__WORK TASK__.
Find the line with "Instruction: Open the" in the entries below. Repeat it, every following line, and the line with "Given: Select Kalkulationseditor in Favoriten", exactly and with nothing added.

__Extracted records__.
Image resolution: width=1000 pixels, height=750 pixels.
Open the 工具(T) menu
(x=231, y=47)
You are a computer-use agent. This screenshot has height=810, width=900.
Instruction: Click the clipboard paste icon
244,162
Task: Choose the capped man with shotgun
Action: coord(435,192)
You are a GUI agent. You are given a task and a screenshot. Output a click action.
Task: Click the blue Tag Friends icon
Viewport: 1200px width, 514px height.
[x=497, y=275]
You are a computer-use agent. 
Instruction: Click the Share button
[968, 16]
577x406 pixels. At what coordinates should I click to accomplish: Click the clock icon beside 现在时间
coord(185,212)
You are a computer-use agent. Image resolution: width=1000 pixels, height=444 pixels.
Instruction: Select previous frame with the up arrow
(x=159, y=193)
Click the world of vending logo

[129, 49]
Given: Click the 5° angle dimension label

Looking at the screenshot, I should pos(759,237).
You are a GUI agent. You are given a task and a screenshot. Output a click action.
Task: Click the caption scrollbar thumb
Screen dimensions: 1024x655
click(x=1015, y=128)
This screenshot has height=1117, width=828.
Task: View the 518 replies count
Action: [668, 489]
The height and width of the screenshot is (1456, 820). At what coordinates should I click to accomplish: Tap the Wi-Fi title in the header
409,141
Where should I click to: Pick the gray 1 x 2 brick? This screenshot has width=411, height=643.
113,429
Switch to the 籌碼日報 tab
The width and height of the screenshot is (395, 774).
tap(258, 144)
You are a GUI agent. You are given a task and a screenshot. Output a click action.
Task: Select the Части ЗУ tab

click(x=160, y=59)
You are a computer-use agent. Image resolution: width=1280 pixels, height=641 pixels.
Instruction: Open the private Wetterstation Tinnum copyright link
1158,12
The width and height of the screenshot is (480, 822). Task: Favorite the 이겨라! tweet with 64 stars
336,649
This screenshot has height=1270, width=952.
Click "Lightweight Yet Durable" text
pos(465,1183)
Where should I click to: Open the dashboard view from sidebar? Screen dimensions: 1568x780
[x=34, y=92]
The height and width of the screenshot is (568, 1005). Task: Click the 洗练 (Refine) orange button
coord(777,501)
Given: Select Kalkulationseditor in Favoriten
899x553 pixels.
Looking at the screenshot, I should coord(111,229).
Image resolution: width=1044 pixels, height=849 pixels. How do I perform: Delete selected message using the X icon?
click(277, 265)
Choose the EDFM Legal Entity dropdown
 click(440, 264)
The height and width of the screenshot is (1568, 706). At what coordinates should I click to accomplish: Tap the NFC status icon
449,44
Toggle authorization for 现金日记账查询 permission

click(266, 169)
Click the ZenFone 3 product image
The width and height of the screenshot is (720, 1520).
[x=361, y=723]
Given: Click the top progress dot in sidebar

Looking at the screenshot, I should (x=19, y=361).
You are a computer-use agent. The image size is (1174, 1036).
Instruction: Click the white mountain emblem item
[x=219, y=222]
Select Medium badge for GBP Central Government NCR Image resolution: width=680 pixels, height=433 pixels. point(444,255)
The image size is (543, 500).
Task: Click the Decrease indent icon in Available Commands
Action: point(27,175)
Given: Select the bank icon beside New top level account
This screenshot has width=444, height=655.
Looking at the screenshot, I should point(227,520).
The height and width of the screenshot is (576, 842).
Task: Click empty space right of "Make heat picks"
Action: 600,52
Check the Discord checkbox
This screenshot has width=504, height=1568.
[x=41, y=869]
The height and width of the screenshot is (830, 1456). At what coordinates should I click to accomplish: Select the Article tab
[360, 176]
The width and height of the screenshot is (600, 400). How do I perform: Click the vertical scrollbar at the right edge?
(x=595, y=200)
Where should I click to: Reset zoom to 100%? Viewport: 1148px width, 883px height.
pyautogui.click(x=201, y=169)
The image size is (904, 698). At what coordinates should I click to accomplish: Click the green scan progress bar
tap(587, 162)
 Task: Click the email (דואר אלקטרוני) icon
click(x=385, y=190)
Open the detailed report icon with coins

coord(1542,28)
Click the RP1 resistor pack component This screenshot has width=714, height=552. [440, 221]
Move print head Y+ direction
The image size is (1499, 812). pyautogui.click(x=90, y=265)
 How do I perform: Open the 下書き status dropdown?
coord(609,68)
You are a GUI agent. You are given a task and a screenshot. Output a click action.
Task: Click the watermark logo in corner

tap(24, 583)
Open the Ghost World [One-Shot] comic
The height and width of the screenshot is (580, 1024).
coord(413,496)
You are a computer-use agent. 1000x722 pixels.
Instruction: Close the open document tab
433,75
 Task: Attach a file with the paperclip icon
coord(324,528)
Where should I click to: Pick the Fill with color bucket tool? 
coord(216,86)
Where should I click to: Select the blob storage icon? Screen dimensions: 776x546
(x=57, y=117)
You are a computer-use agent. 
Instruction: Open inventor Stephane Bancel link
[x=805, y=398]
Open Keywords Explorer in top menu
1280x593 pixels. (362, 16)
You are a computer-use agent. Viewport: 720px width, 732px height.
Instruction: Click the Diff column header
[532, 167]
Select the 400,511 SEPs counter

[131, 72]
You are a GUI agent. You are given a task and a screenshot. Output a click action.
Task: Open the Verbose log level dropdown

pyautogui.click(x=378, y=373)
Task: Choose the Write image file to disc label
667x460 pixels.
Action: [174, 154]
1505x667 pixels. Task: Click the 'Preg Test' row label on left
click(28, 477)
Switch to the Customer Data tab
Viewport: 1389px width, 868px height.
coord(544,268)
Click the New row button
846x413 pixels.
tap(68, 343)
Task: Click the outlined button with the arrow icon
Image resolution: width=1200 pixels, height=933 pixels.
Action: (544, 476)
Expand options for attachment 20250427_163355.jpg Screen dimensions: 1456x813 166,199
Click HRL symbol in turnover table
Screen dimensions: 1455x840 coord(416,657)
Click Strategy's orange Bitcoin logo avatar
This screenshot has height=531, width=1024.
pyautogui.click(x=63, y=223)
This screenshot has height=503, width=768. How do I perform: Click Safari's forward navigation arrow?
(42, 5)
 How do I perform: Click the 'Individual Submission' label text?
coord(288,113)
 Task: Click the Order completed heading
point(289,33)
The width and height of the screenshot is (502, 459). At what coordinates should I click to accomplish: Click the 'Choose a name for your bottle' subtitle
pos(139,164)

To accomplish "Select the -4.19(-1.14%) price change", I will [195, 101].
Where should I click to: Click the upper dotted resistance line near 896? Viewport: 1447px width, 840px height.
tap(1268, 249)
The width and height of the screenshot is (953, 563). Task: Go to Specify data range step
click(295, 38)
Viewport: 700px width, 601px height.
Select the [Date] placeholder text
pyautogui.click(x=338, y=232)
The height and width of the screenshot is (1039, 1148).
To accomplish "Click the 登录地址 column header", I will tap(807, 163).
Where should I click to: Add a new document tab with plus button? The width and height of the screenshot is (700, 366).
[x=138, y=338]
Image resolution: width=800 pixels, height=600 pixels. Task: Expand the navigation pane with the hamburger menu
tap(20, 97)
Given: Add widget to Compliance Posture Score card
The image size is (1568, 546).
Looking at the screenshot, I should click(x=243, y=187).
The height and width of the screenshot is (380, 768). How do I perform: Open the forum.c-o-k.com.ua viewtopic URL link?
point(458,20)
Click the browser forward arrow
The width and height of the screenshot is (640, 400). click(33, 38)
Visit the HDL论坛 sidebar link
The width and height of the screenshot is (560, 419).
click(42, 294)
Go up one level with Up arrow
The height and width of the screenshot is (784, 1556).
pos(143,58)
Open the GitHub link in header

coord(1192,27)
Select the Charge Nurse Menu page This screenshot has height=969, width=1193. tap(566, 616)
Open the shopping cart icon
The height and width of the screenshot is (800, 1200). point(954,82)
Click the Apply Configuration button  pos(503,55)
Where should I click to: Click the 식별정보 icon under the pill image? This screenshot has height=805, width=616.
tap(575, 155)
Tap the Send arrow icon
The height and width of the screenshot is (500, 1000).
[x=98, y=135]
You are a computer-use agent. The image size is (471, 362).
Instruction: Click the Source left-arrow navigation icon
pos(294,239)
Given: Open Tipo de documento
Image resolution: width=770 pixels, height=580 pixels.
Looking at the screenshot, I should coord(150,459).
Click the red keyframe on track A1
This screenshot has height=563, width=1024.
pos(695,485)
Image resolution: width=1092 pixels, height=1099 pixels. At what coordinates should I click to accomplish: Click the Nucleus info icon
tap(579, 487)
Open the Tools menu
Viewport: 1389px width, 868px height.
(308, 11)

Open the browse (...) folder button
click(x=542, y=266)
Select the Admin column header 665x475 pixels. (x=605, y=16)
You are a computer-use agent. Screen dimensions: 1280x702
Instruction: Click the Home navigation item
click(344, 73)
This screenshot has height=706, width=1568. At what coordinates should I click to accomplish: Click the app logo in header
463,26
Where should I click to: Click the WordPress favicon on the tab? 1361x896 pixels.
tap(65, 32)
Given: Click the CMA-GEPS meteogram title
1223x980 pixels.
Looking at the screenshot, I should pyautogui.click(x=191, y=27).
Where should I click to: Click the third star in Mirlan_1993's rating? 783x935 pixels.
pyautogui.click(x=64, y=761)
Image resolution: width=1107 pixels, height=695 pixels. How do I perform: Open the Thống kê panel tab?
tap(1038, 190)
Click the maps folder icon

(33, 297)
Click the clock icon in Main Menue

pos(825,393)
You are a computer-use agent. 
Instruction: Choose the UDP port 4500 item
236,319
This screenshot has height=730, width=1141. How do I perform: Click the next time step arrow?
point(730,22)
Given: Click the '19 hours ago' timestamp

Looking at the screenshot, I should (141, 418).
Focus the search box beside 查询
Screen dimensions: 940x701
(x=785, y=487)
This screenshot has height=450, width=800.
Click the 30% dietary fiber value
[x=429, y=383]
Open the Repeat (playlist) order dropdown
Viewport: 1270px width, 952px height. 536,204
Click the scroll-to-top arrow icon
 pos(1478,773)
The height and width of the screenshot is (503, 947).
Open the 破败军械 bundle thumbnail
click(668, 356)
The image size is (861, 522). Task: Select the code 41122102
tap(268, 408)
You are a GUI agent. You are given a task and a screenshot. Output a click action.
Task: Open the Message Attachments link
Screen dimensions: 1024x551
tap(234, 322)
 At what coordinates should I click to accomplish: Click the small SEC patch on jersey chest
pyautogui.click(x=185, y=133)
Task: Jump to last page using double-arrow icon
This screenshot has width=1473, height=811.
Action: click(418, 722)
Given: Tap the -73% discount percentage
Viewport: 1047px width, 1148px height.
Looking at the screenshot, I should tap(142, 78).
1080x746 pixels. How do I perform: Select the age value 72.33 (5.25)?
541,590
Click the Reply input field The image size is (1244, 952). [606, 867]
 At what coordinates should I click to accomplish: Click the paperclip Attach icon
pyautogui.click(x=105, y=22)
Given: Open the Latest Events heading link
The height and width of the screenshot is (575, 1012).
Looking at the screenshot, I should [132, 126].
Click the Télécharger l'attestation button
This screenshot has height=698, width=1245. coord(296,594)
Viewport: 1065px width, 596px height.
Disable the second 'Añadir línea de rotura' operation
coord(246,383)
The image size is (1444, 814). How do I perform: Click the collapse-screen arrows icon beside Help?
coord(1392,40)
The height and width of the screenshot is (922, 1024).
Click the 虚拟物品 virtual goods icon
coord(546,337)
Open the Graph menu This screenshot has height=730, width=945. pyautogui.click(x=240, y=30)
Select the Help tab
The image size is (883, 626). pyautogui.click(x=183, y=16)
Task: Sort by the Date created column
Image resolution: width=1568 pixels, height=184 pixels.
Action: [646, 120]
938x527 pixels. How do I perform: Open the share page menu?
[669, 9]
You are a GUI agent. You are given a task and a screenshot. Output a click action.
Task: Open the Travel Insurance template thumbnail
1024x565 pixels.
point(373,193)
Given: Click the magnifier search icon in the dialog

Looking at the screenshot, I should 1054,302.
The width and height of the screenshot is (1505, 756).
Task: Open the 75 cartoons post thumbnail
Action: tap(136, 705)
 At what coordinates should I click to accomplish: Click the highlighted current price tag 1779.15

__RESULT OF THIS EXERCISE__.
Instruction: Open the private Wetterstation Tinnum copyright link
1158,12
The width and height of the screenshot is (480, 822). Task: Favorite the 이겨라! tweet with 64 stars
336,649
This screenshot has height=1270, width=952.
Click "Lightweight Yet Durable" text
pos(465,1183)
Where should I click to: Open the dashboard view from sidebar? Screen dimensions: 1568x780
[x=34, y=92]
The height and width of the screenshot is (568, 1005). Task: Click the 洗练 (Refine) orange button
coord(777,501)
Given: Select Kalkulationseditor in Favoriten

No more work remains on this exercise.